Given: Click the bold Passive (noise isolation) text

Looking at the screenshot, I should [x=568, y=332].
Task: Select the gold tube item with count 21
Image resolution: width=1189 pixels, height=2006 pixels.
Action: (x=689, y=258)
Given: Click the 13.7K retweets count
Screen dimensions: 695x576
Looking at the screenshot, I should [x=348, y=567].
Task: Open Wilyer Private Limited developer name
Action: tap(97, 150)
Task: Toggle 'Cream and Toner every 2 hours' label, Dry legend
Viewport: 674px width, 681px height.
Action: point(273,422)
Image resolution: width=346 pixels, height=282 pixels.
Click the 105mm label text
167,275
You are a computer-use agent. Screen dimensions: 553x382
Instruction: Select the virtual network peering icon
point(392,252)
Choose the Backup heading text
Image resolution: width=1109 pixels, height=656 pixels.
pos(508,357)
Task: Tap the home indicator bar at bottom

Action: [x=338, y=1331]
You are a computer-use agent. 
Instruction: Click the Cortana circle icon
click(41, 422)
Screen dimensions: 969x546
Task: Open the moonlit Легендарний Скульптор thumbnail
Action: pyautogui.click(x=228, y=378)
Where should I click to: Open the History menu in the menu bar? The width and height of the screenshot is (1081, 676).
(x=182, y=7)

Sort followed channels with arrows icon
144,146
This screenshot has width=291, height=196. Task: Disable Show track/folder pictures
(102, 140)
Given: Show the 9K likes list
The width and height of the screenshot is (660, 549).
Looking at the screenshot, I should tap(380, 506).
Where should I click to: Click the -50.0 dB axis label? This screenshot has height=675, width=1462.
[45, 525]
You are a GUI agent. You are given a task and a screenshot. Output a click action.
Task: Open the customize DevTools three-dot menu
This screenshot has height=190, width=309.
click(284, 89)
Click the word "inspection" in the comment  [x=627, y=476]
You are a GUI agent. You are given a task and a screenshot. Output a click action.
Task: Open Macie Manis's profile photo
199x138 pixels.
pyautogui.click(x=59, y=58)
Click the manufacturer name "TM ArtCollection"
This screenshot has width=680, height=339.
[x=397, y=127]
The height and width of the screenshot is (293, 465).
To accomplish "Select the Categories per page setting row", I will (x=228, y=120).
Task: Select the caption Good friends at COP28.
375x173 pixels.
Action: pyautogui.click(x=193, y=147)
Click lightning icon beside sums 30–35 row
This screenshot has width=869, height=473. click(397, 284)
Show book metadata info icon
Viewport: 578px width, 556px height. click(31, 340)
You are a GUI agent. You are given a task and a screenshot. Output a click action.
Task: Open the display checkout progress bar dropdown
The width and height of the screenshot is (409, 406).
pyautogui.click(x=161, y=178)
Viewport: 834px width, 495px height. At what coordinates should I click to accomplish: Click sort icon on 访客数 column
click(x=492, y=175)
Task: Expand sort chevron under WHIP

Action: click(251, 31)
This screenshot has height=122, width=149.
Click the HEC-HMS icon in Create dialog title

§ **Task item**
Set the whole listing down again, unchanged.

§ **Response**
Given: Click the bold Passive (noise isolation) text

Looking at the screenshot, I should [x=568, y=332].
Task: Select the gold tube item with count 21
Image resolution: width=1189 pixels, height=2006 pixels.
Action: (x=689, y=258)
Given: Click the 13.7K retweets count
Screen dimensions: 695x576
Looking at the screenshot, I should [x=348, y=567].
Task: Open Wilyer Private Limited developer name
Action: tap(97, 150)
Task: Toggle 'Cream and Toner every 2 hours' label, Dry legend
Viewport: 674px width, 681px height.
Action: point(273,422)
Image resolution: width=346 pixels, height=282 pixels.
Click the 105mm label text
167,275
You are a computer-use agent. Screen dimensions: 553x382
Instruction: Select the virtual network peering icon
point(392,252)
Choose the Backup heading text
Image resolution: width=1109 pixels, height=656 pixels.
pos(508,357)
Task: Tap the home indicator bar at bottom

Action: [x=338, y=1331]
You are a computer-use agent. 
Instruction: Click the Cortana circle icon
click(41, 422)
Screen dimensions: 969x546
Task: Open the moonlit Легендарний Скульптор thumbnail
Action: pyautogui.click(x=228, y=378)
Where should I click to: Open the History menu in the menu bar? The width and height of the screenshot is (1081, 676).
(x=182, y=7)

Sort followed channels with arrows icon
144,146
This screenshot has width=291, height=196. Task: Disable Show track/folder pictures
(102, 140)
Given: Show the 9K likes list
The width and height of the screenshot is (660, 549).
Looking at the screenshot, I should tap(380, 506).
Where should I click to: Click the -50.0 dB axis label? This screenshot has height=675, width=1462.
[45, 525]
You are a GUI agent. You are given a task and a screenshot. Output a click action.
Task: Open the customize DevTools three-dot menu
This screenshot has height=190, width=309.
click(284, 89)
Click the word "inspection" in the comment  [x=627, y=476]
You are a GUI agent. You are given a task and a screenshot. Output a click action.
Task: Open Macie Manis's profile photo
199x138 pixels.
pyautogui.click(x=59, y=58)
Click the manufacturer name "TM ArtCollection"
This screenshot has width=680, height=339.
[x=397, y=127]
The height and width of the screenshot is (293, 465).
To accomplish "Select the Categories per page setting row", I will (x=228, y=120).
Task: Select the caption Good friends at COP28.
375x173 pixels.
Action: pyautogui.click(x=193, y=147)
Click lightning icon beside sums 30–35 row
This screenshot has width=869, height=473. click(397, 284)
Show book metadata info icon
Viewport: 578px width, 556px height. click(31, 340)
You are a GUI agent. You are given a task and a screenshot. Output a click action.
Task: Open the display checkout progress bar dropdown
The width and height of the screenshot is (409, 406).
pyautogui.click(x=161, y=178)
Viewport: 834px width, 495px height. At what coordinates should I click to accomplish: Click sort icon on 访客数 column
click(x=492, y=175)
Task: Expand sort chevron under WHIP

Action: click(251, 31)
This screenshot has height=122, width=149.
Click the HEC-HMS icon in Create dialog title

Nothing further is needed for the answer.